Redfin’s mortgage business recorded negative gross margins in the fourth quarter, even as the company was able to maintain the 17% cross-sell rate with its real estate division from the prior three month period.
Redfin greatly expanded its mortgage capabilities in April following the acquisition of Bay Equity Home Loans for $137.8 million.
In the fourth quarter, Redfin had a $12.3 million loss on mortgage alone. While the company reported a $61.9 million net loss, mortgages performed better than real estate services (a loss of $27.6 million); properties (a loss of $26.3 million); and rentals (a loss of $22 million).
Mortgage gross margins were a loss of 8.9%, compared with positive margins of 9.7% in the third quarter.
“Margin compression was driven by price and competition across the mortgage industry as lenders grappled with rising interest rates and excess capacity,” Chris Nielsen, chief financial officer, said on the fourth quarter earnings call. But, mortgage gross margins should be positive in the first quarter, with expected revenue between $29 million and $32 million.
For the third quarter, the mortgage segment recorded a net loss of $5.2 million. One year ago, and prior to acquiring Bay Equity, Redfin’s mortgage business lost $8 million.
The year-over-year change in originations and segment revenues is indicative of Bay Equity’s impact.
Production grew to $1.04 billion in the fourth quarter, from $1.56 billion in the third quarter and just $242 million in the fourth quarter of 2021. Full year production — with only three quarters of owning Bay Equity — was $4.3 billion, compared with $988 million during 2021.
In the fourth quarter, the mortgage segment produced $28.4 million in revenue, versus just under $4 million for the 2021 period.
Meanwhile, the cross-sell rate from real estate agents to mortgage picked up to 21% in February, Glenn Kelman, president and CEO, said.
“I think part of it is that it just takes time to build relationships between loan officers and real estate agents,” said Kelman. “By getting the lenders and the agents in one room and just making sure everybody understands that when we work together, we can deliver more value to the customer and a better customer experience was probably what drove this uptick in attach rate.”
Going forward, Kelman expressed concern about the lack of homes for sale as a long-term issue.
“Regardless of what happens to rates in 2023 and beyond, inventory will likely stay low,” Kelman said. “What’s most remarkable about this housing downturn is that the number of homes for sale hasn’t meaningfully increased from the calamitous lows of the pandemic.”
While the number of homes for sale were up 40% year-over-year in January, it was still half of what was available between 2016 and 2019. Prices have only fallen 3% since last May, after the 40% increase during the past two years.
“The millennial generation that mostly came of home-buying age just after home prices and mortgage rates shot up still faces an affordability crisis, with no real relief in sight,” Kelman said. “Because of low inventory, we continue to believe that sales volume will be more volatile than home prices.”
Unlike Redfin, Remax Holdings does not operate a mortgage company.

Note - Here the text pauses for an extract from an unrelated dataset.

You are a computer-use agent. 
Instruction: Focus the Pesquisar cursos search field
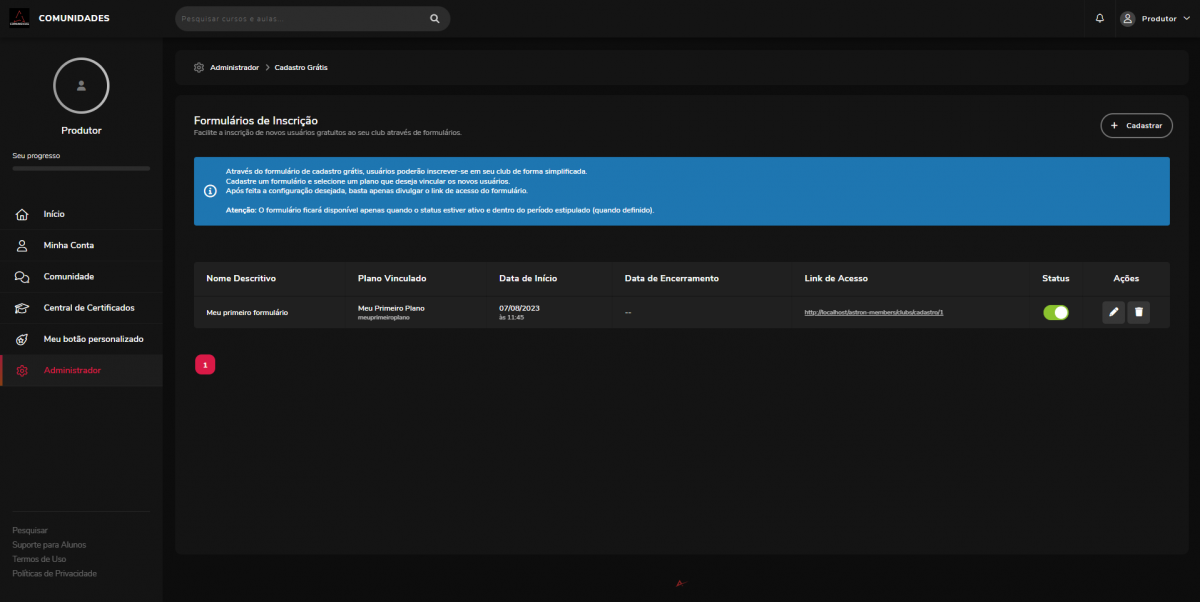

It instead sells mortgage brokerage franchises under the Motto Mortgage.
While initially, the franchisees were its own real estate operators, Motto is now available to units of other real estate franchisors and independent operators.
In the fourth quarter, Remax Holdings lost $2.6 million compared with net income of $3.1 million one year prior. For the full year, it earned $9.5 million, compared with a loss of $24.6 million in 2021.
“Our revenue decreased by less than 10% despite the nearly 35% year-over-year decline in U.S. existing home sales, highlighting the advantages and strength of our diversified franchise model,” Steve Joyce, CEO, said in a press release. “However, continuing challenging macroeconomic conditions including higher mortgage rates and lower U.S. existing home sales reduced our broker fee revenue, pressured our U.S. agent count, slowed Motto franchise sales, and muted our top- and bottom-line performance.”
But the company did on a net basis add 20 new Motto units, bringing the total at year-end 2022 to 231 from 211 on Sept. 30, 2021. It had 185 open offices as of Dec. 31, 2021.